### Given exercise
Extract the passage of the forum thread on the mosque near ground zero that begins at the words "## Sonya (Jul" and stops after "of the monument.", copying it word for word.

### Source
This is sooo not about "Two religions hating each other", it is about RESPECT.


----------



## Sonya (Jul 20, 2010)

> This is sooo not about "Two religions hating each other", it is about RESPECT


----------



## miniwhinny (Jul 20, 2010)

The mosque isn't part of the monument.

Seriously stop and think about it for a moment...."There are Muslems protesting this as well as Christians, Jews and pepole of many religions". It's always religions vs. religions. There is very little tolerance. Lets be real here - if they were building a christian church there wouldn't be an uproar. There was no uproar when someone stuck a cross at ground zero ! For hundreds and hundreds of years there has been violence and death between the "christian" west and the "Muslim" east. American men and women are dying in their thousands right now because of a religious war. I think the fact that people don't want a mosque near ground zero is just a continuance. They can't separate peaceful, kind loving people wanting to worship from the deep underlying hatred and suspicion that constantly pits one side against the other. In reality there should be no offense in any group wanting to worship - I mean what could be more (and I say this tongue in cheek) peaceful and loving...but there IS - these posts prove that.


----------



## ~Lisa~ (Jul 20, 2010)

miniwhinny said:


> TWO RELIGIONS HATING EACH OTHER simply based on the others RELIGION.


Not sure how I feel about any religious building being put there but the above quote..

well Welcome to America..* where we have many wonderful things worth fighting for and many brave men and women who fight for it every day *and yet we also have people hated and killed on a daily basis due to regligion- color of skin - sexual orientation

It has always sort of confused me how such a wonderful country who has done so much to fight for and made ultimate sacrafices for freedom can be so complacent to what is going on in our own backyard


----------



## miniwhinny (Jul 20, 2010)

Sue_C. said:


> Why on earth should any religious building put there at all??
> 
> This is sooo not about "Two religions hating each other", it is about RESPECT.


This says it all...it is not about respect. Just stop and think about what you're saying..."Why on earth should any religious building put there at all". I think you covered EXACTLY what I was saying. If the Bank of America was putting up a branch office ? If Starbucks were opening a coffee shop? If Hallmark were opening a card shop ? BUT it's a "religious" building OH!! A religious building. Case close


----------



## Pepipony (Jul 20, 2010)

The new mosque isnt at ground zero, it is in the neighborhood, but not at. Might help to get the facts correct before forming an opinion as the opinion may be different.

### Information shown
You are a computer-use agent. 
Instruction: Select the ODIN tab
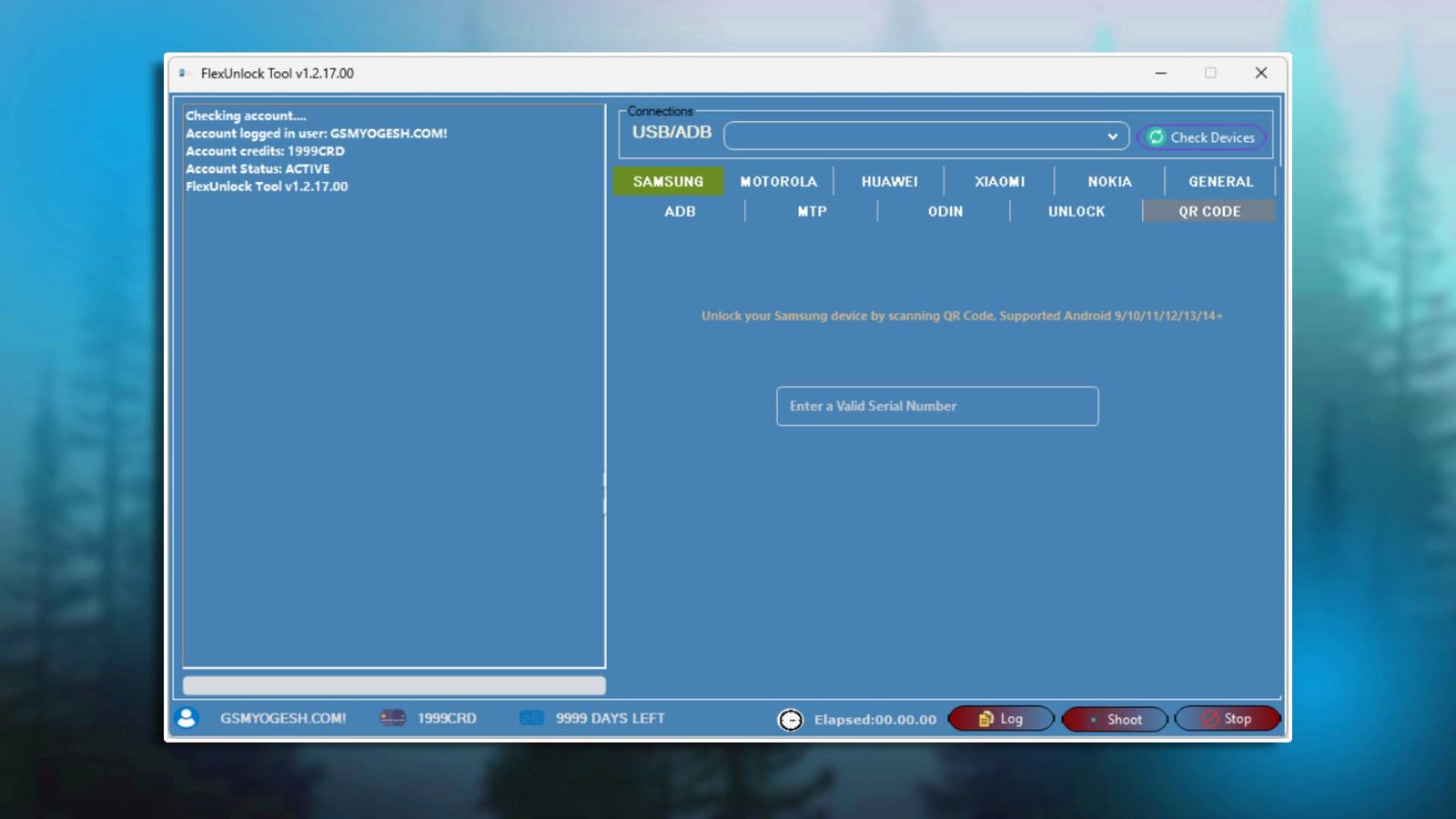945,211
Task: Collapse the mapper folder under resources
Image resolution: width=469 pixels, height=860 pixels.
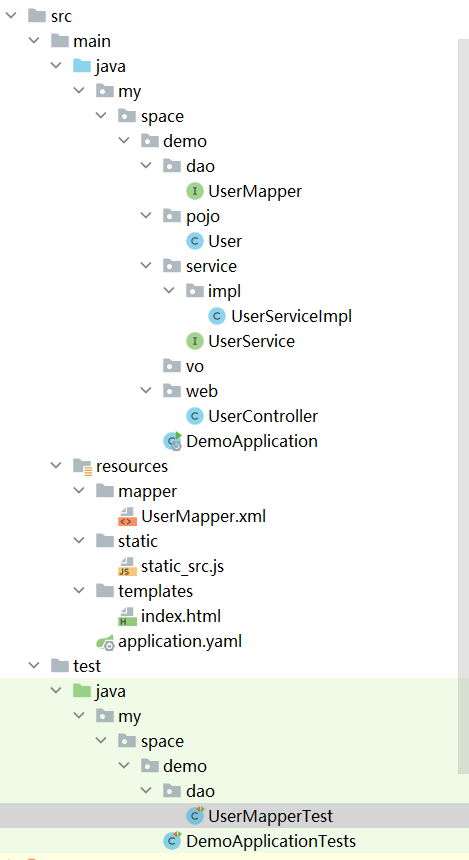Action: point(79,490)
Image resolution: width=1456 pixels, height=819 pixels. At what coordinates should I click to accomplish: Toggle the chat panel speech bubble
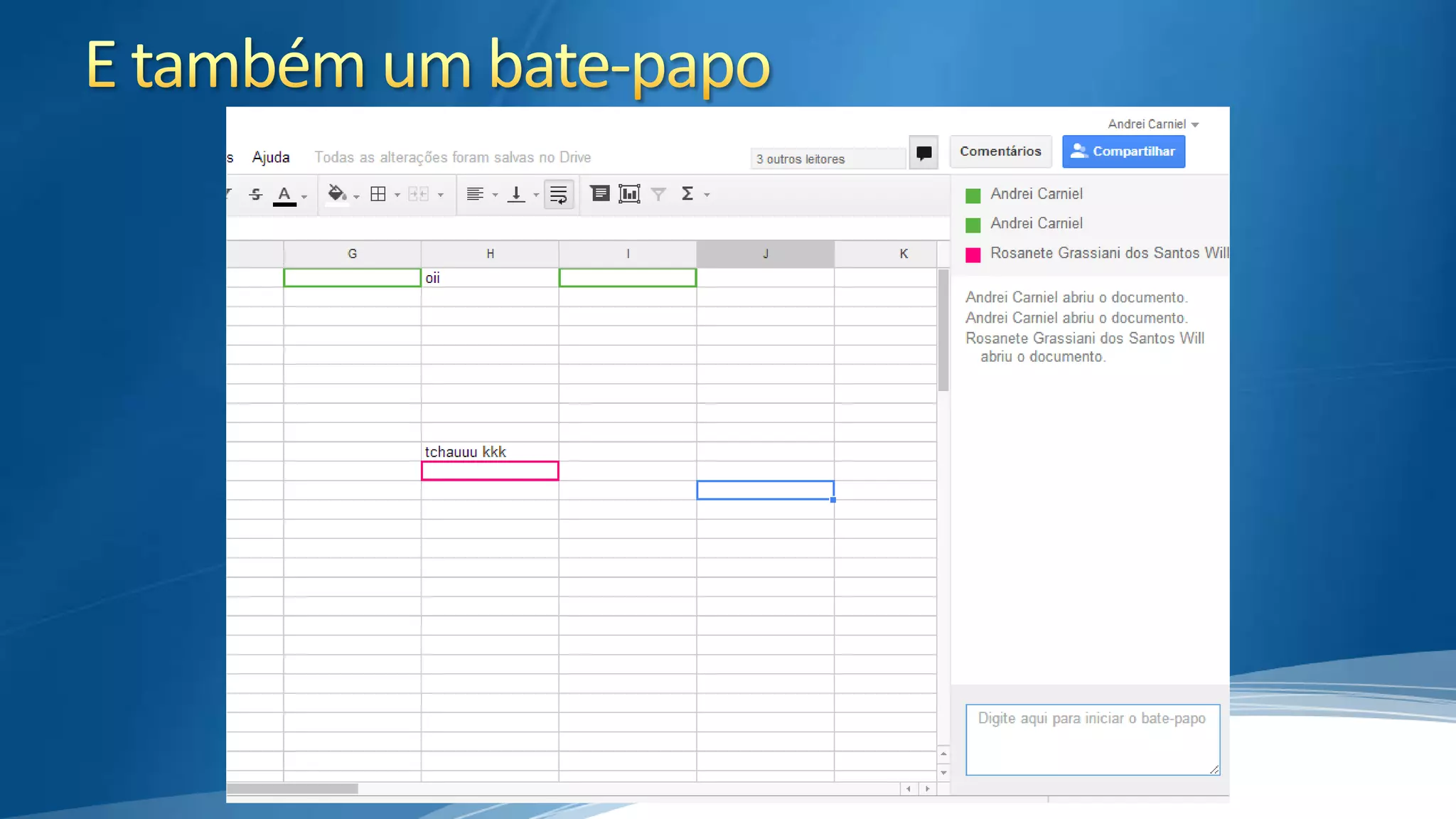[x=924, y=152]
* * *
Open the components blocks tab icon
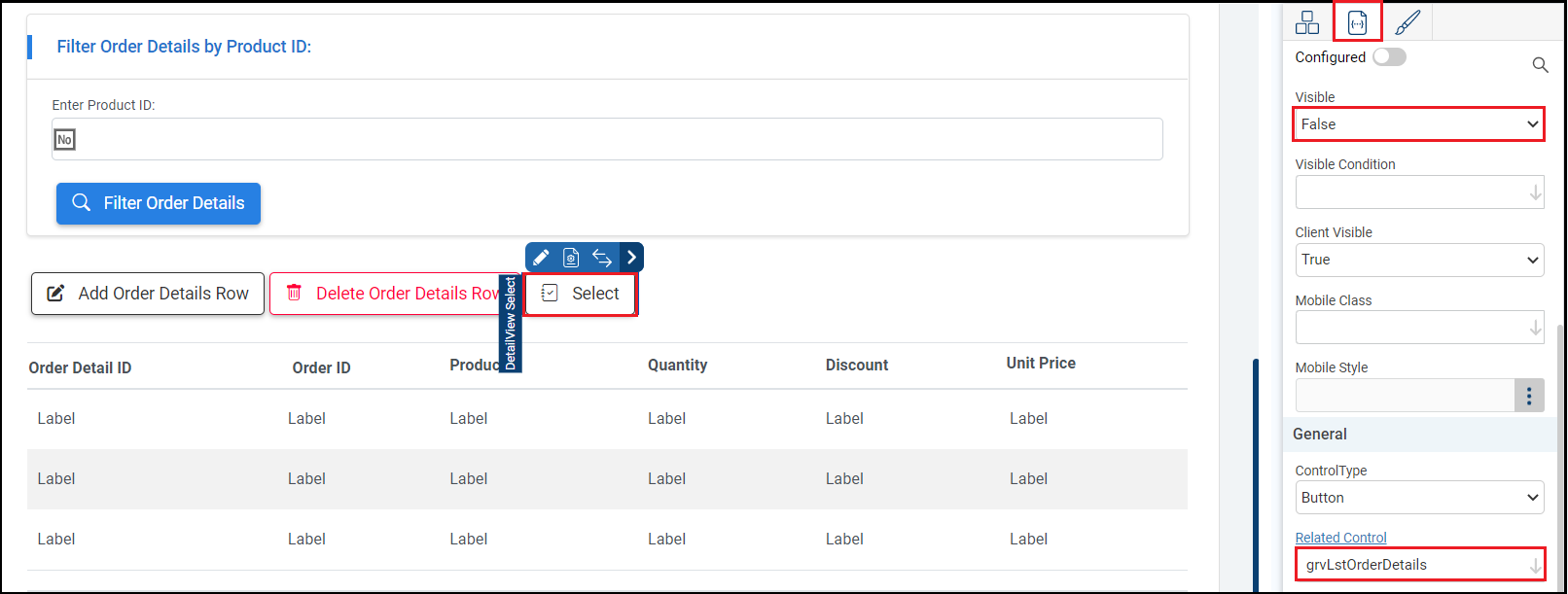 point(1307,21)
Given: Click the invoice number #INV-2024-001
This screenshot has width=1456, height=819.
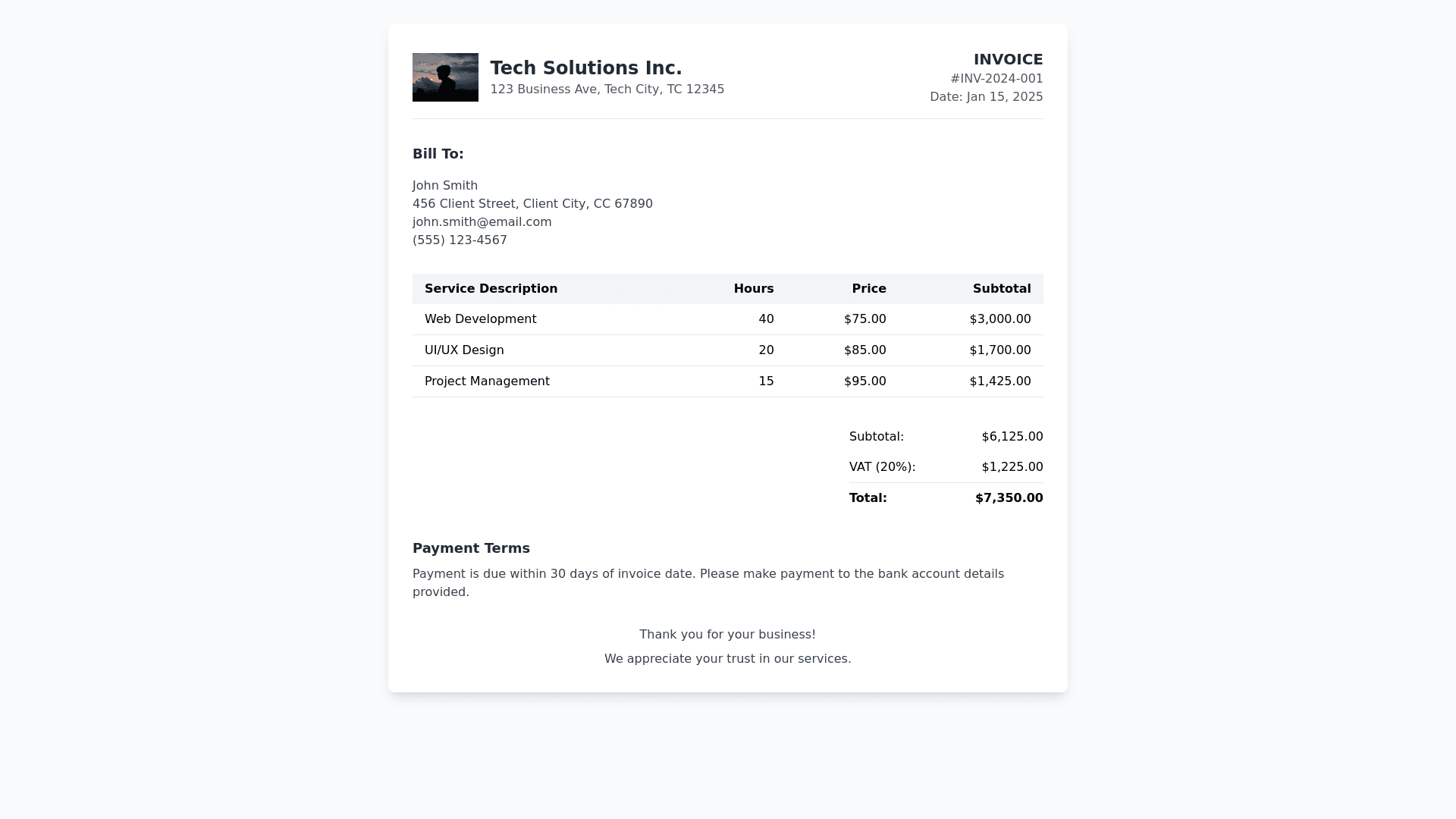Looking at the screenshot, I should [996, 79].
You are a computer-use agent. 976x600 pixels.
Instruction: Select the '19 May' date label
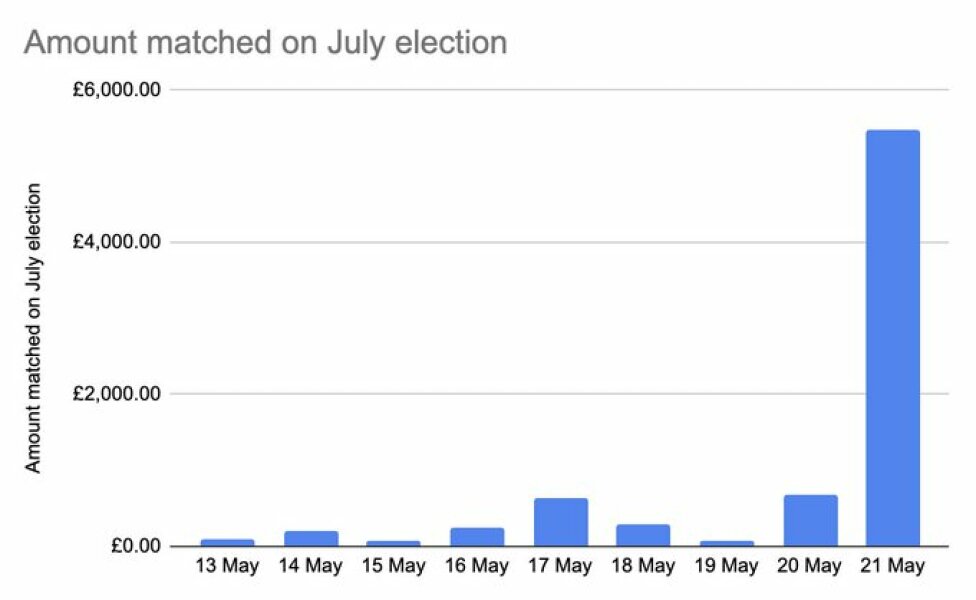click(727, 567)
...
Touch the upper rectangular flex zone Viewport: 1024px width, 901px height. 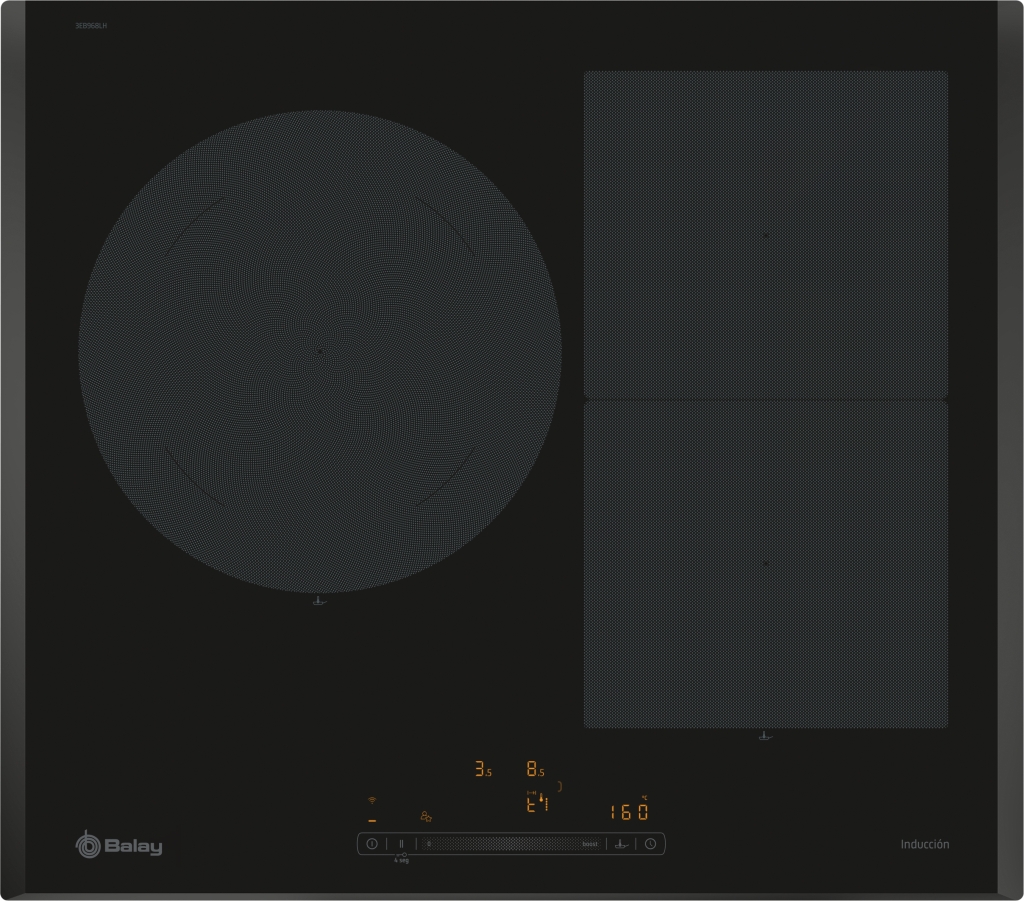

### Expected answer
## Sonya (Jul 20, 2010)

> This is sooo not about "Two religions hating each other", it is about RESPECT


----------



## miniwhinny (Jul 20, 2010)

The mosque isn't part of the monument.